Monster: Q2 Earnings Garners Gross Margins Miss

Against the backdrop of announcing its formal entry into the beverage alcohol market, Monster Beverage Company reported a steep decrease in margins during its Q2 2022 earnings call on Thursday afternoon, as the cost of materials and logistics weighed down record sales of $1.66 billion, a 13% increase from the same period last year. Yet those results were dampened by the soaring cost of sales, which jumped around 40% to $875.3 million.

​​Distribution costs also increased in Q2 to $87.9 million, an increase of 36% from 2021. Net income for the first half of FY2022 was $567.5 million, down from $718.9 in the same period in 2021.

Monster’s Energy Drink segment, which includes Monster Energy, REIGN Total Body Fuel and True North Pure Energy Seltzer energy drinks, increased sales 12.5% to $1.54 billion during Q2, compared to $1.37 billion the previous year. Sales of the company’s Strategic Brands segment, which includes the energy drink brands acquired from Coca-Cola in addition to the company’s affordable energy SKUs, decreased 9% to $79.1 million. The Alcohol Brand segment netted $32.4 million in sales for the quarter.

“Since the beginning of the COVID 19 pandemic and the subsequent increased demand for the company’s energy drinks, the company prioritized ensuring product availability for its customers and consumers,” Monster CEO and chairman Rodney Sacks said in prepared statements. “The company continues to stand by its strategy to ensure product availability and solidify the continued long term growth of the company’s brands.”

The beverage maker blamed contracting margins on higher fuel and freight costs, as well as the inflated price of raw materials like aluminum for cans and ingredient inputs. Monster vice chairman and co-CEO Hilton H. Schlosberg said that Q2 was always expected to be the worst quarter of the year for these reasons.

Yet, analysts on the call did not completely agree with Monster’s strategy of protecting volume and capacity at the cost of importing expensive aluminum cans. Goldman Sachs analyst Bonnie Herzog kicked off the question and answer portion of the earnings call by asking why there was a discrepancy between what the company had previously reported about its inventory of aluminum cans and the higher-than-expected costs incurred in Q2.

“Is this really the right way to manage the business?” she asked Monster’s leadership.

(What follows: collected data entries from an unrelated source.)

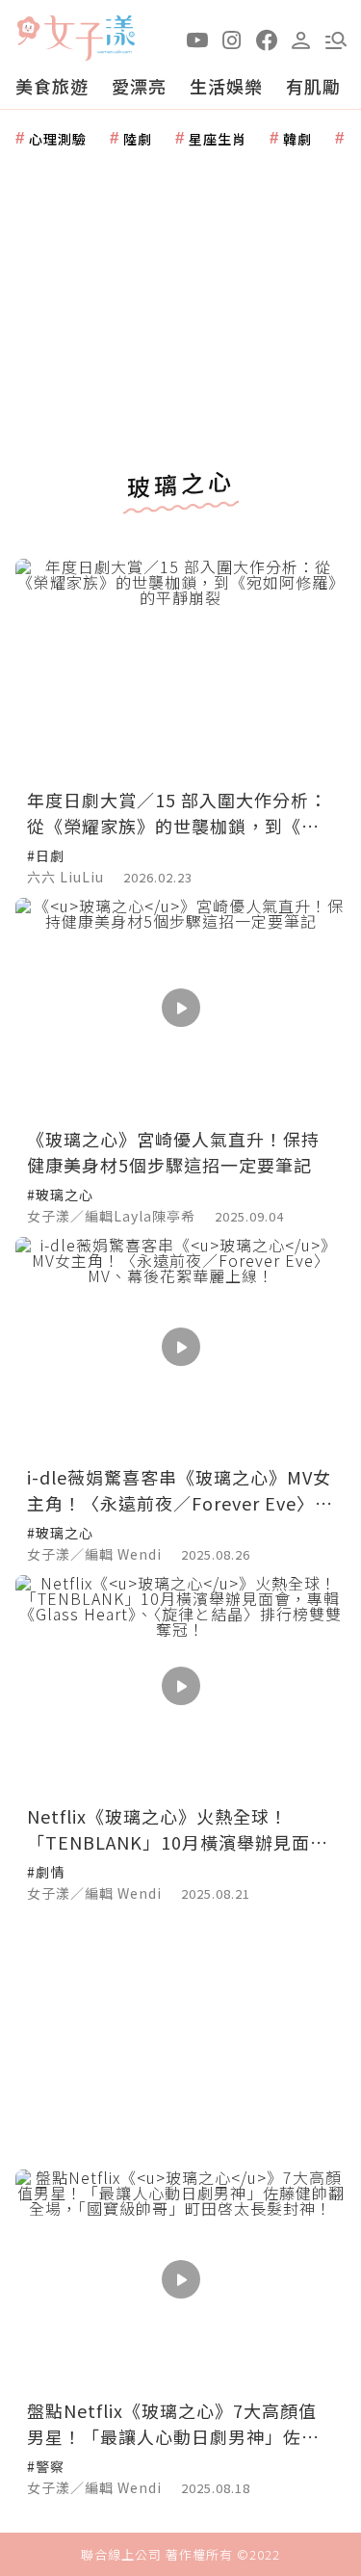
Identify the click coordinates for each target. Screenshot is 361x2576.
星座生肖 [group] (217, 138)
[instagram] (232, 38)
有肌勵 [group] (313, 85)
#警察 (45, 2466)
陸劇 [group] (137, 138)
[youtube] (197, 38)
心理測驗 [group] (58, 138)
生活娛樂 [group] (226, 85)
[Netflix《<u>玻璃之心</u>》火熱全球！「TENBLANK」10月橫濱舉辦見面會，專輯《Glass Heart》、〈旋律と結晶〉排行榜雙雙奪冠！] (180, 1685)
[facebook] (266, 38)
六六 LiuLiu (65, 876)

Schlosberg assured analysts that it was always part of the strategy to buy more cans at higher prices in order to stabilize capacity in the U.S. and EMEA (Europe, Middle East and Africa) and that these efforts to keep up with demand knowingly would incur more operating and inventory costs.

“We’re in this business for the long term. We’re in this business to support our customers,” he said. “Yes, maybe we did take a hiccup in gross margin in the second quarter of 2022, but there have been a lot of other cost pressures.”

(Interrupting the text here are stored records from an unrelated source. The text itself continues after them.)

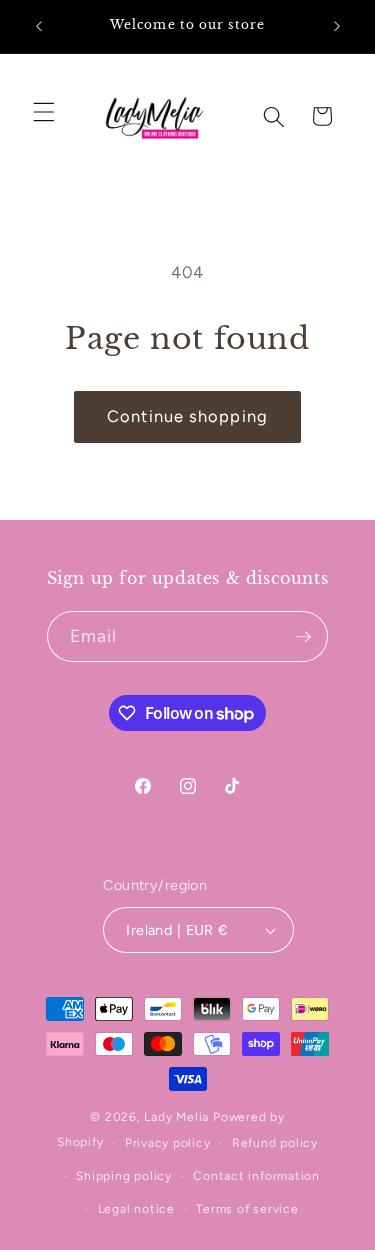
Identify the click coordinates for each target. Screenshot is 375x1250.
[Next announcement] (337, 27)
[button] (44, 112)
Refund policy (275, 1143)
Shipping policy (124, 1176)
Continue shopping (187, 416)
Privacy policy (168, 1143)
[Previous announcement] (39, 27)
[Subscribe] (303, 637)
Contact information (256, 1176)
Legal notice (136, 1209)
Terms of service (247, 1209)
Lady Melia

The company announced it was implementing a market-wide price increase starting September 1 and a reduction of promotions to mitigate the inflated distribution costs.

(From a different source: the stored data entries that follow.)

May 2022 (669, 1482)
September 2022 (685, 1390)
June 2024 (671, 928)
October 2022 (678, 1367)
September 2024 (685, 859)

Along with the announcement of Beast Unleashed, company leadership also reported that the brand’s new Monster Energy Zero Sugar line was also on track to launch in Q4 2022.

According to Nielsen data for non-alcoholic beverages ending in July 16, Monster sales were up 6% for the 12 week period with volume at 1.5% and average price up 4.6%.

Goldman Sachs maintained a “buy” rating for Monster “despite the huge Q2 gross margin miss that caught most investors by surprise.” The “trough margins” reported by the company are expected to improve in the back half of the fiscal year even as “certain headwinds are likely to persist near-term (including commodity/input cost inflation & the elevated/expensive inventory levels),” Goldman analysts reported in their company report.